Source records START

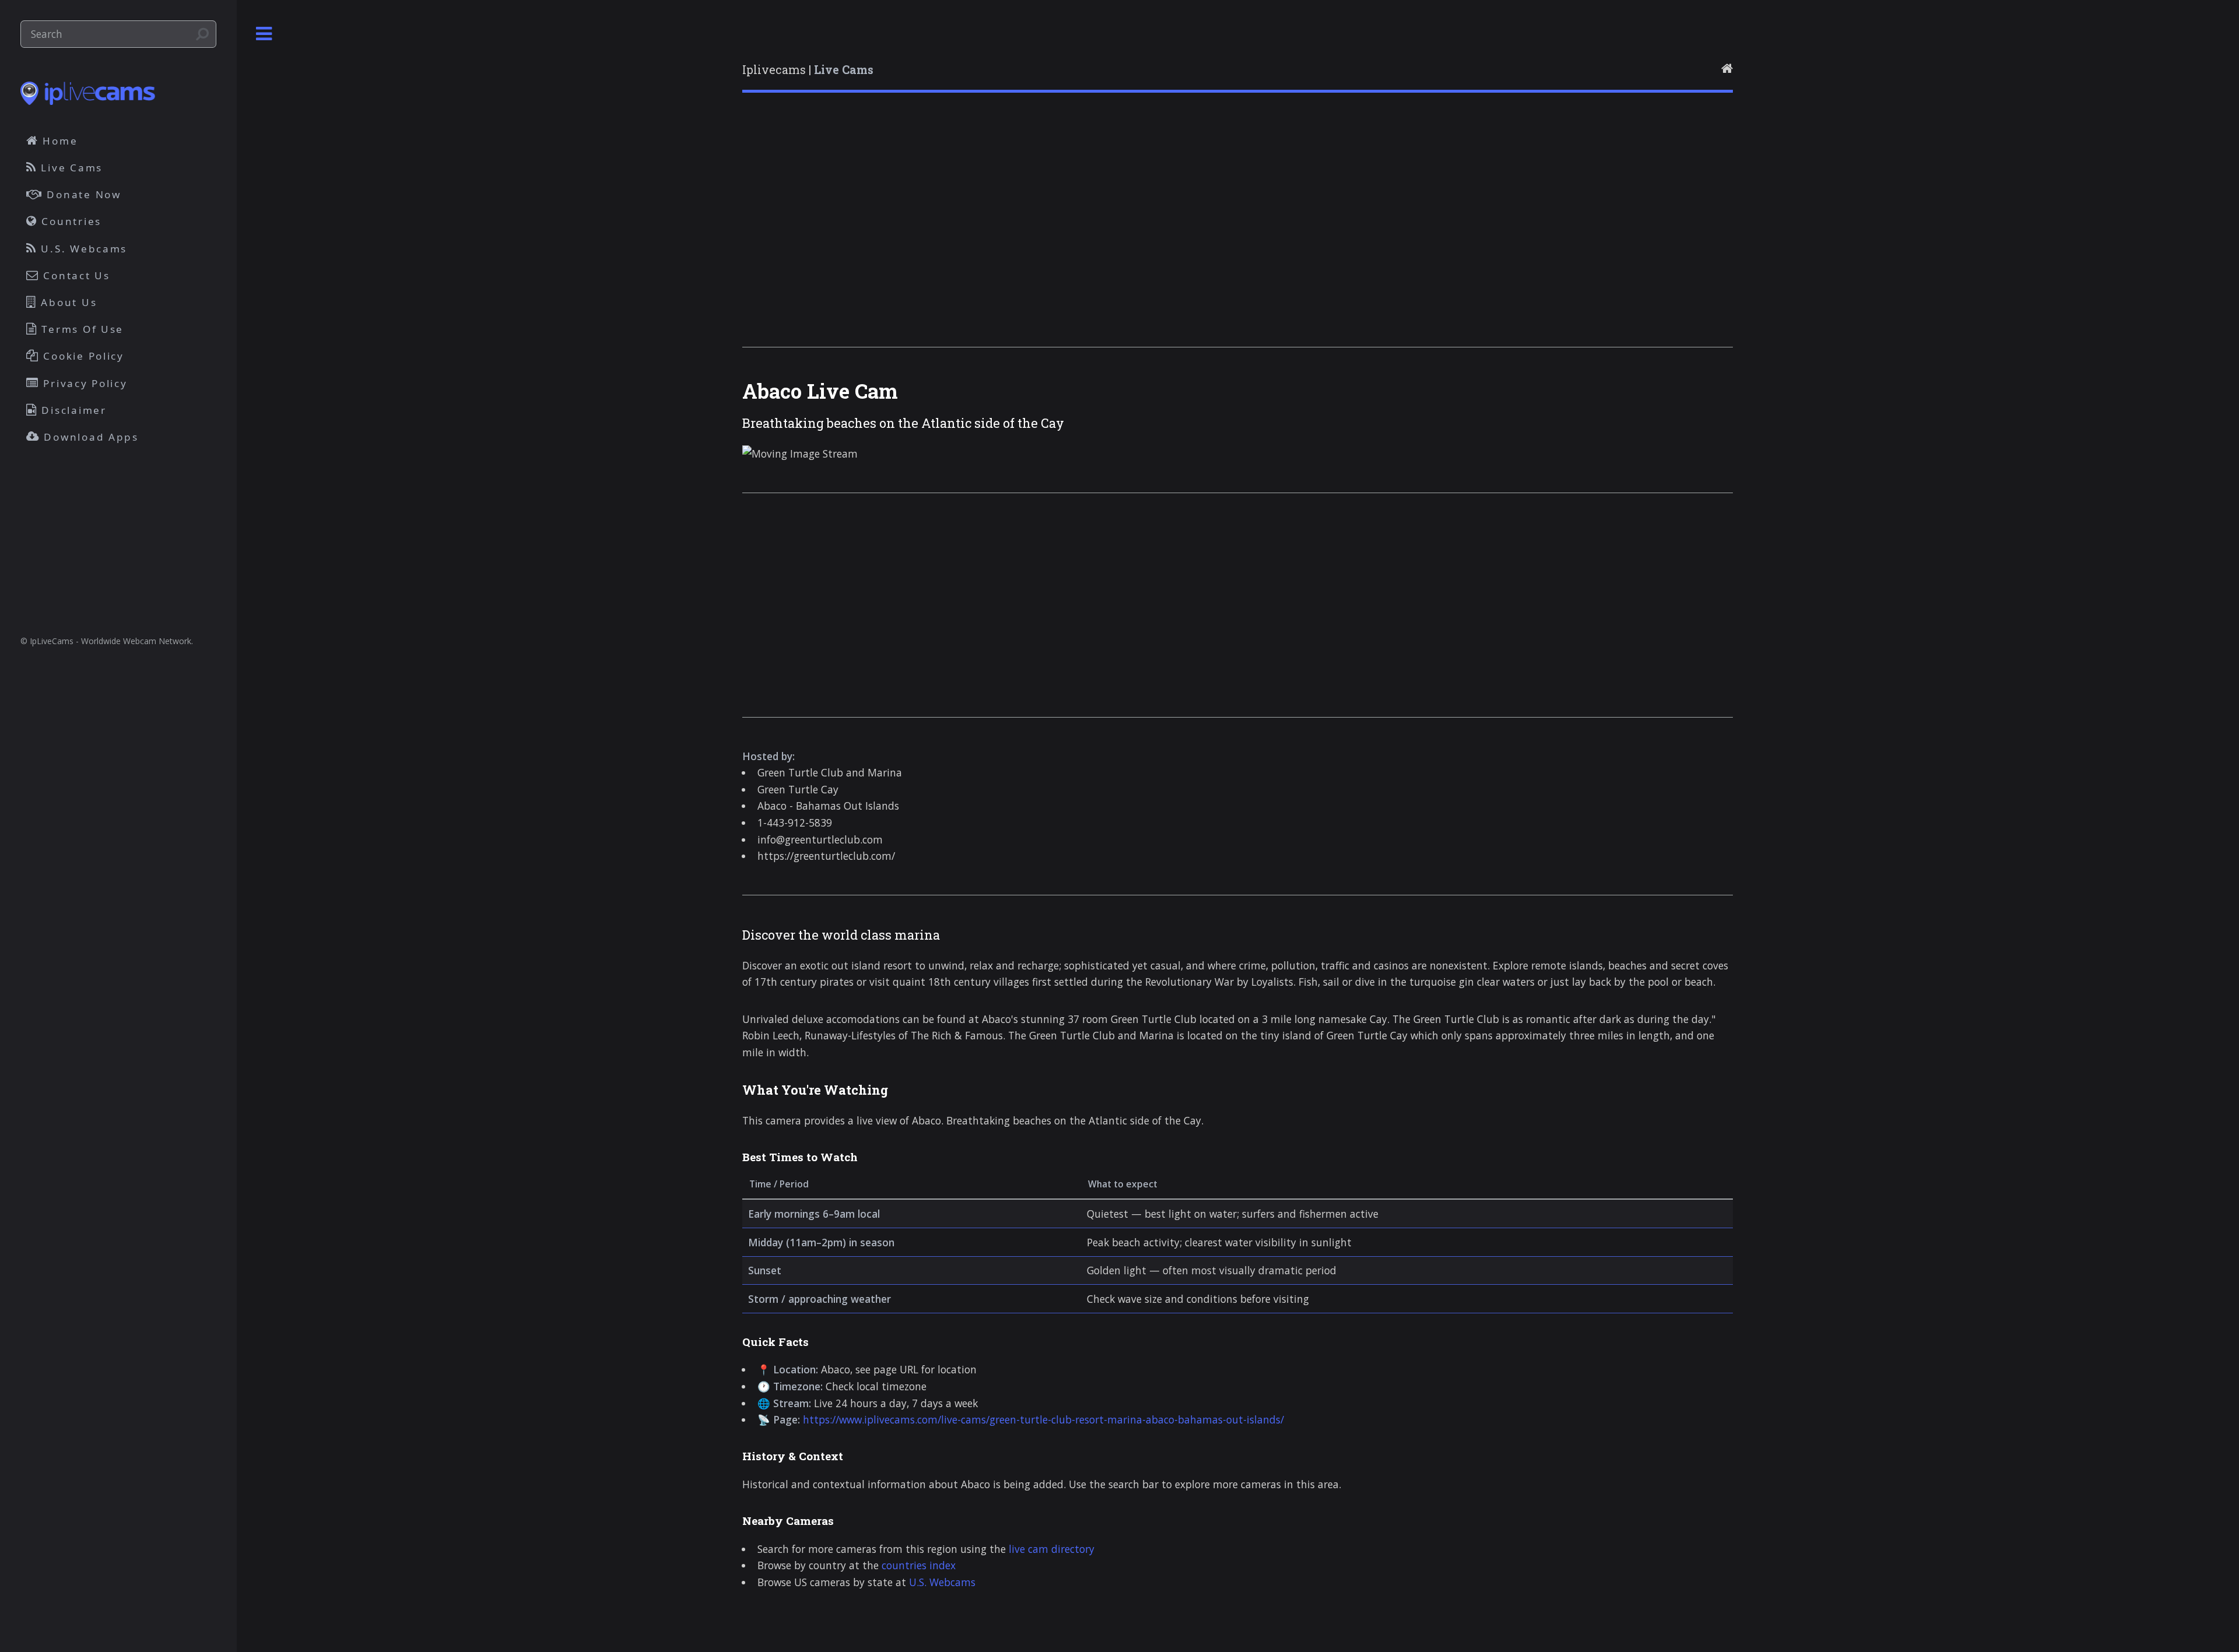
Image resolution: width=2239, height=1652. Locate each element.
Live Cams (70, 167)
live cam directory (1051, 1549)
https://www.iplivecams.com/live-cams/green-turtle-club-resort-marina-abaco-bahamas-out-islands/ (1043, 1419)
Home (58, 140)
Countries (69, 221)
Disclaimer (72, 410)
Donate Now (82, 194)
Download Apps (89, 437)
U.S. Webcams (942, 1582)
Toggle (264, 34)
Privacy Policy (84, 383)
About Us (67, 302)
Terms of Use (81, 329)
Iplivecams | (807, 69)
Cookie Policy (82, 356)
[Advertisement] (1092, 235)
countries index (919, 1565)
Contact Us (75, 275)
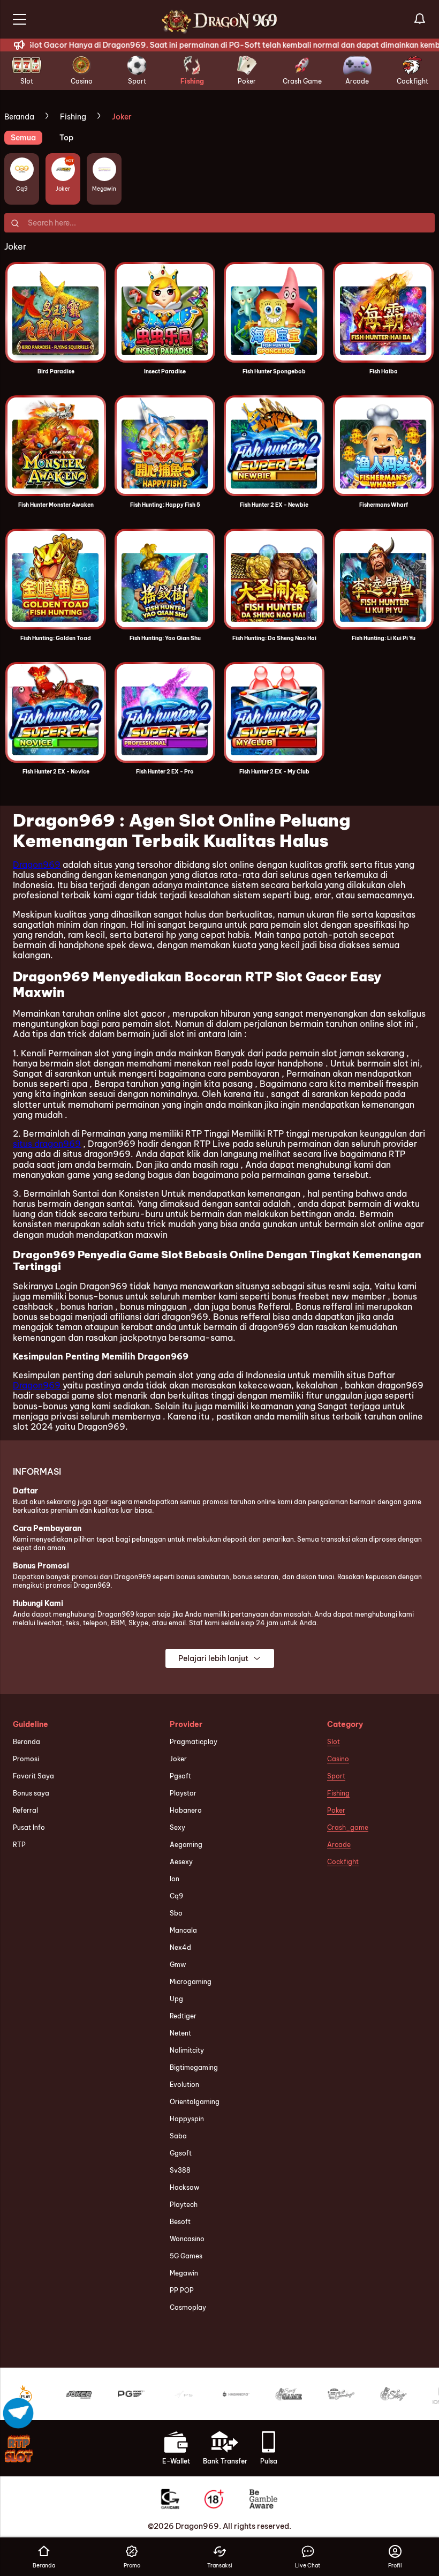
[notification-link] (419, 19)
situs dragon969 (47, 1143)
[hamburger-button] (19, 19)
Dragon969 (36, 864)
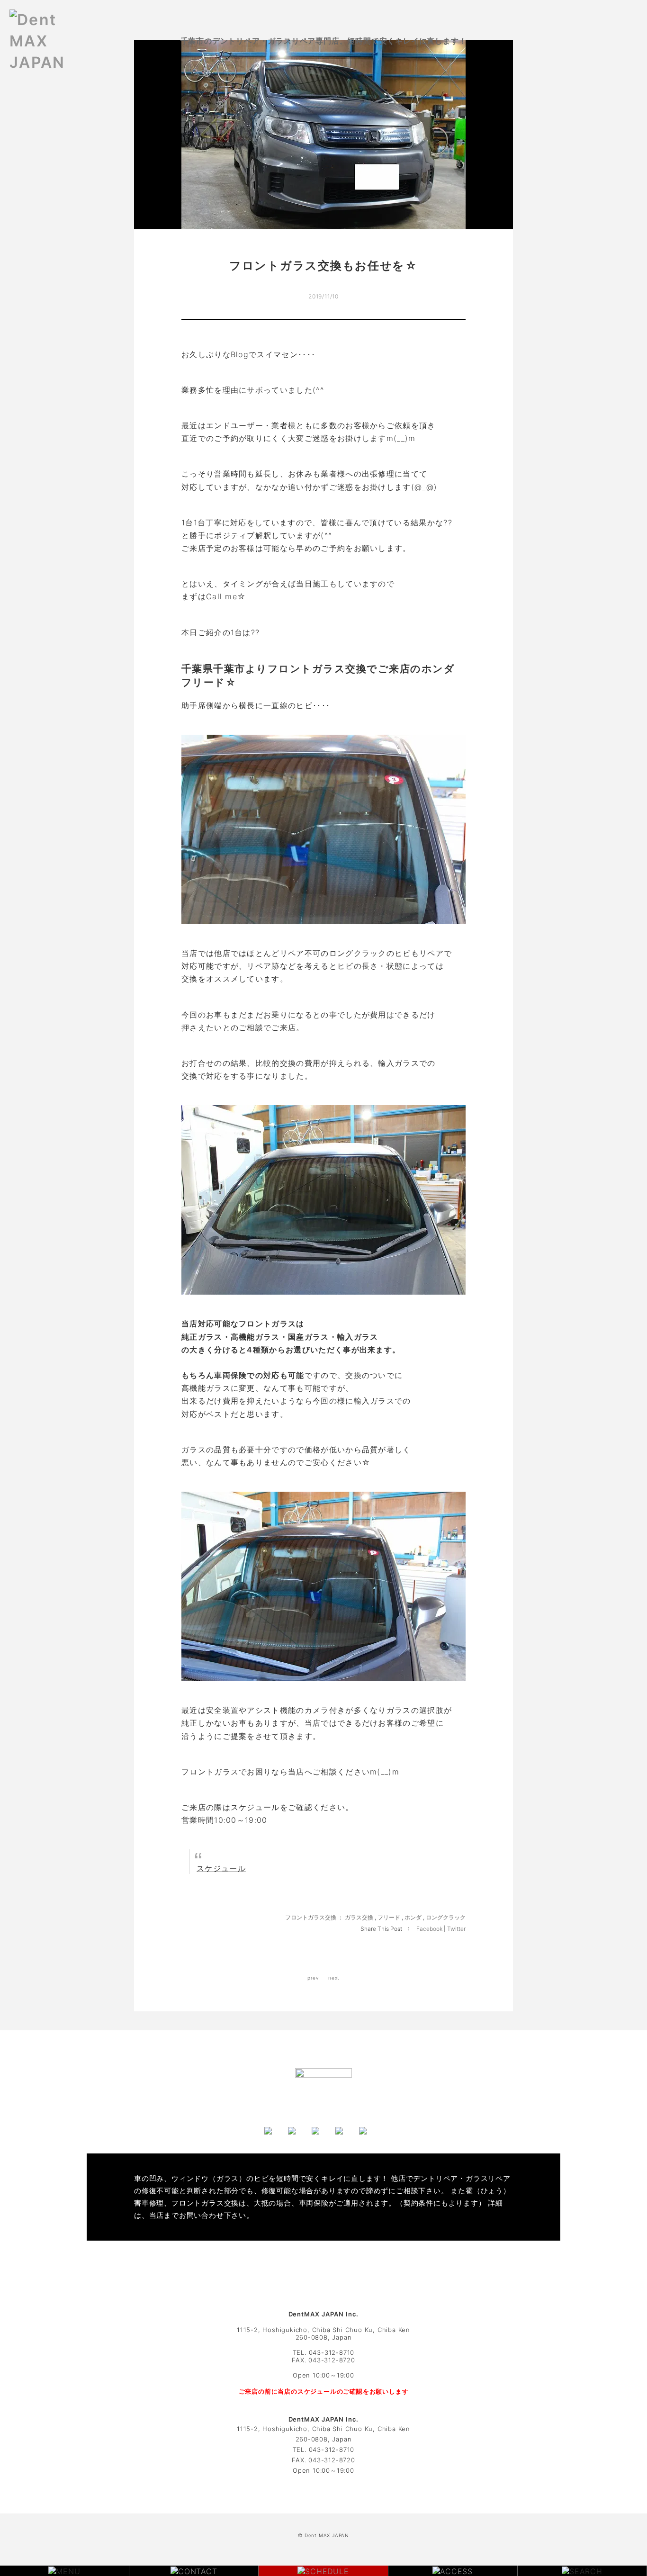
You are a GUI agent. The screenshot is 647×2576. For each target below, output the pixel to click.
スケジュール (221, 1868)
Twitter (456, 1928)
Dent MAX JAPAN (327, 2535)
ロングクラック (446, 1917)
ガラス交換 (359, 1917)
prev (313, 1978)
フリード (388, 1917)
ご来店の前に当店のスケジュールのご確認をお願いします (324, 2391)
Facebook (430, 1928)
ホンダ (413, 1917)
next (334, 1978)
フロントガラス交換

Source records END

* _About this task_: Counting the lines above that hold "each", reply with the number and no other words.

* _Solved problem_: 2